> _REQUIRED WORK_
Produce an exact copy of the lines from the line containing "Banners/Faixas (151, 640)" through the last line of the entries below, and only those lines.

Dataset entries:
+ + +

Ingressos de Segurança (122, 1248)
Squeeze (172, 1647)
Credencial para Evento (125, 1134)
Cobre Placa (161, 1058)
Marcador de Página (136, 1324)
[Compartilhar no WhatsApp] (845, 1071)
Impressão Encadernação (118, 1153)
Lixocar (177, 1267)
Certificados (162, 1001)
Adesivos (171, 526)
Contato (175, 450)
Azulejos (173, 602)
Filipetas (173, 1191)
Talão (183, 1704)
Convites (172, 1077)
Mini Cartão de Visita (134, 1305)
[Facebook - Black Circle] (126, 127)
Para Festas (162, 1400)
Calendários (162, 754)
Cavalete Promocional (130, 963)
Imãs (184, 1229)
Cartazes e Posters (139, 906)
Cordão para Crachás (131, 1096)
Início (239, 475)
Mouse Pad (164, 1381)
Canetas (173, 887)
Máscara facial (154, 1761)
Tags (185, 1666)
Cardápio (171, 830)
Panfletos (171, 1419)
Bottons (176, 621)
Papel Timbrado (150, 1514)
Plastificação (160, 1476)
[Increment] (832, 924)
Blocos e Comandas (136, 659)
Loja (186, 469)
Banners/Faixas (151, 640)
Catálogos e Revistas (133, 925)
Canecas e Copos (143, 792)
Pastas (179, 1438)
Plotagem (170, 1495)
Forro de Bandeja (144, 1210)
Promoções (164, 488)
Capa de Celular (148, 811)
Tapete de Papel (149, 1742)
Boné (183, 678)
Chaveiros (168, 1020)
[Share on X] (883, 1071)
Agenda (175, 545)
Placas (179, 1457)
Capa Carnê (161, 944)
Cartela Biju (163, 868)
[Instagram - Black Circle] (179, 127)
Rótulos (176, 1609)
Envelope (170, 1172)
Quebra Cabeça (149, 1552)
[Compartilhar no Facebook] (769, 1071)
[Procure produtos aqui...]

+ + +

> _EXPECTED ANSWER_
Banners/Faixas (151, 640)
Catálogos e Revistas (133, 925)
Canecas e Copos (143, 792)
Pastas (179, 1438)
Plotagem (170, 1495)
Forro de Bandeja (144, 1210)
Promoções (164, 488)
Capa de Celular (148, 811)
Tapete de Papel (149, 1742)
Boné (183, 678)
Chaveiros (168, 1020)
[Share on X] (883, 1071)
Agenda (175, 545)
Placas (179, 1457)
Capa Carnê (161, 944)
Cartela Biju (163, 868)
[Instagram - Black Circle] (179, 127)
Rótulos (176, 1609)
Envelope (170, 1172)
Quebra Cabeça (149, 1552)
[Compartilhar no Facebook] (769, 1071)
[Procure produtos aqui...]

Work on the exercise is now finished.